[Start of section]

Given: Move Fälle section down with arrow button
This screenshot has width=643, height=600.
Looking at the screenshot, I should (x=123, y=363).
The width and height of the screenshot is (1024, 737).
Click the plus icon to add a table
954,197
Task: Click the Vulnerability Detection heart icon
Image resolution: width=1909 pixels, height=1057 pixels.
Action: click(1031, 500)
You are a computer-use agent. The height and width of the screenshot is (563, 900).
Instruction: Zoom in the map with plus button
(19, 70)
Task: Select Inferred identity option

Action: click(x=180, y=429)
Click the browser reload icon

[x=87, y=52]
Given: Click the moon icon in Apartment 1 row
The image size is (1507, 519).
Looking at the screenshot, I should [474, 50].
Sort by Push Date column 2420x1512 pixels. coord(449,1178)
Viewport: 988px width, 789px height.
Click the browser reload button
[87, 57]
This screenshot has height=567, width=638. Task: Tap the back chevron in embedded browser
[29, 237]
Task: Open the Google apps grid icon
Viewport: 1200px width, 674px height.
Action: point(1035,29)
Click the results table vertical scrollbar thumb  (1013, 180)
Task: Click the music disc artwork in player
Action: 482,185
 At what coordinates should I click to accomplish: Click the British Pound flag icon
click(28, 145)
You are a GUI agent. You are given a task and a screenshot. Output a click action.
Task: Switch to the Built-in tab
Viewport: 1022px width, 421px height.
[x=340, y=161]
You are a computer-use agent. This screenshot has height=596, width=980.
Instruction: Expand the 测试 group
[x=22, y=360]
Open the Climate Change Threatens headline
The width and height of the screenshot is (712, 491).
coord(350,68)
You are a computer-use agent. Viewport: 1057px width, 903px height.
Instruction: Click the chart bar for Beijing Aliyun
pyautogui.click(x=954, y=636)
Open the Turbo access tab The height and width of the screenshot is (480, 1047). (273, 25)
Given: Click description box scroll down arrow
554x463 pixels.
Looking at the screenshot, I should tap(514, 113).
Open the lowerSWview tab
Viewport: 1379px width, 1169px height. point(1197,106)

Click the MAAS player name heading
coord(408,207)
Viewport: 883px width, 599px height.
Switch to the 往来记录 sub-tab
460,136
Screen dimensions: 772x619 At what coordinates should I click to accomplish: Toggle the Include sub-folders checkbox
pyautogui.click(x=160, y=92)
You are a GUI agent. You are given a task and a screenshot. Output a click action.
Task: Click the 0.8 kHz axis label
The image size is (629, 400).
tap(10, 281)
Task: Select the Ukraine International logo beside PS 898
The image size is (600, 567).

[End of section]

▶ _About this exercise_
Find and copy each line of the material that holds the word "agent".

▶ _Task result_
You are a computer-use agent. The height and width of the screenshot is (563, 900).
You are a GUI agent. You are given a task and a screenshot. Output a click action.
You are a computer-use agent. This screenshot has height=596, width=980.
You are a computer-use agent. Viewport: 1057px width, 903px height.
You are a GUI agent. You are given a task and a screenshot. Output a click action.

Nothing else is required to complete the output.